飲み会の場は苦手だけど、お酒は好き。皆川課長とも飲みたい。だけど、苦手としておいた方がいいのよね…。
「いえ…あの、その、はい」
そう頷いて、事なきを得た。ただ、これまでの人生、大変なことばかりだったけど、この皆川課長だけは、女性と言うこともあってか、心から信頼できそうな気がしていた。
少しして、給湯室でお茶を入れていると、
「津倉さん?」
と声がかけられる。顔を上げると、
「ひっ!」
副社長の顔面がそこにあった。副社長は苦笑する。
「そんなに驚くことないでしょ」
(やっぱ反応が新鮮)
お願いだから、変に興味持たないでください! 冷静にいこう。冷静に。私は真顔に戻ると、
「申し訳ありません」
と頭を下げる。
「今朝、大丈夫だった? 心配したよ」
(車から突然、飛び出していくんだもん)
「…へ?」
そしてその時、私は、副社長の心の中が普通で驚いた。
あれ? 今朝、心の声に反応しちゃったこと、この人、わかってない?
わずかな希望がむくむくと顔を出す。
よく考えればふつうそうだろう。誰が心が読める人間がいるなんて思うのだろうか。
あーよかった。心配して損した。私は非常にほっとしていた。
「今度、うちにも遊びにおいでよ」
「結構です」
さらっと返すと、副社長は、はは、と笑ってその場を去っていった。
っていうか、なんでこんなとこ来てたの。役員フロアは別でしょうが。
私は帰っていく副社長の背中を睨む。その時、総務の先輩女性社員である緑川さんが走ってきて、声をかけてきた。緑川さんは、美人でスタイルもいいが私は少し苦手だ。
というのも…
「ねぇ、どうしたの!? 副社長が話しかけてくるなんて!」
(まさか、そういう関係なんてことは…絶対ないわね。だってこの子、すっごくダサいんだもん。副社長がこんな子相手にするわけないわぁ。ないない)
―――心の声が長っ! ってか、内容もかなり失礼。
そうだ。緑川さんは、顔は笑っているのに、心の中では全力で私を馬鹿にしているから苦手なのだ。

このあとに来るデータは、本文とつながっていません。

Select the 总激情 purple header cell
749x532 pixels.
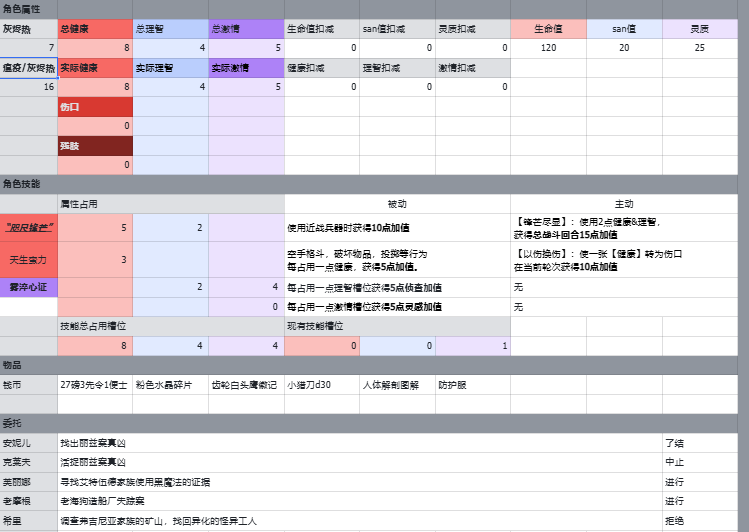tap(246, 29)
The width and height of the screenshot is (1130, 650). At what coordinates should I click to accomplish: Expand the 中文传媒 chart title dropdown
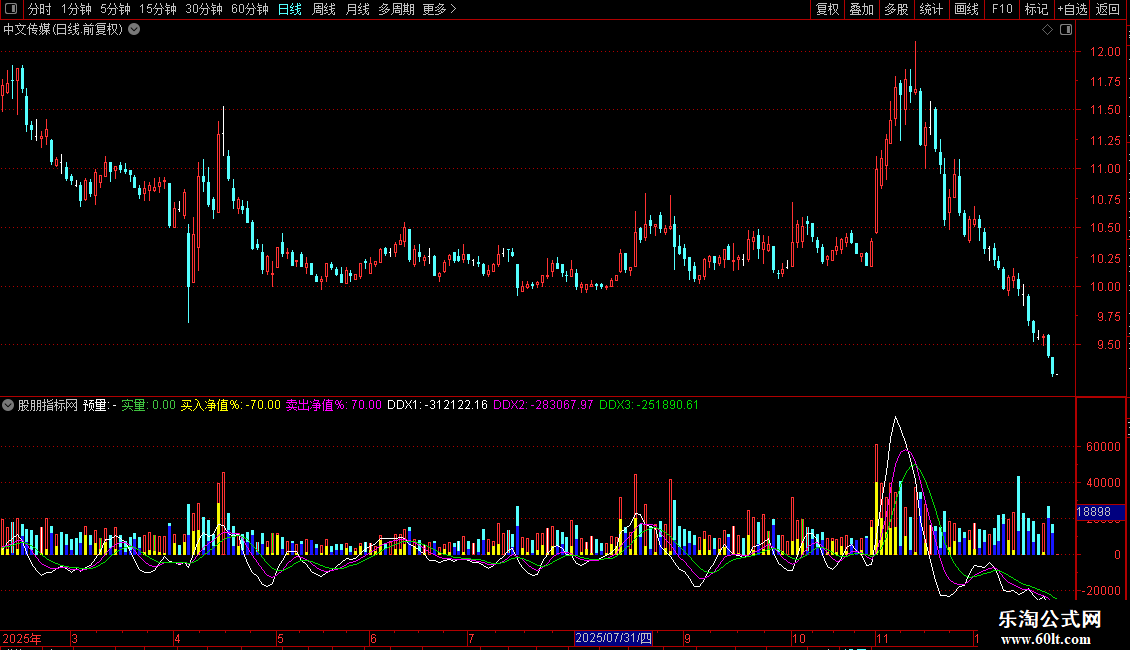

まぁ、短髪、黒縁眼鏡、スカートは履かないし、彼氏なんてもちろんいない、決してあか抜けない私は完全にバカにされる要素ばかりではある。しかし、だ。これほど辛辣に思われている人もそうそういない…いや、まぁまぁいるか? おとなって怖い。私は思わずため息をついた。
そして、
「知らないです」
緑川さんの質問に一言だけ返す。
すると、
「そう」
(しかも愛想まで悪いとか最悪)
そういって、緑川さんは去っていった。えぇ、こちらも最悪です…。
っていうかね、副社長に絡まれるとろくなことがない。いまだってちょっと話しかけられただけでこれだ。やっぱり引っ越すべきなのか…。でも、毎日自転車操業のようで、もう引っ越すお金を貯めることすら正直難しいのだ。
私は真剣に悩んでいたというのに、緑川さんがあることない事吹聴したようで、その日、副社長が新入社員の、しかも超絶ダサい私のもとに現れたことは、社内で小さなニュースとなった。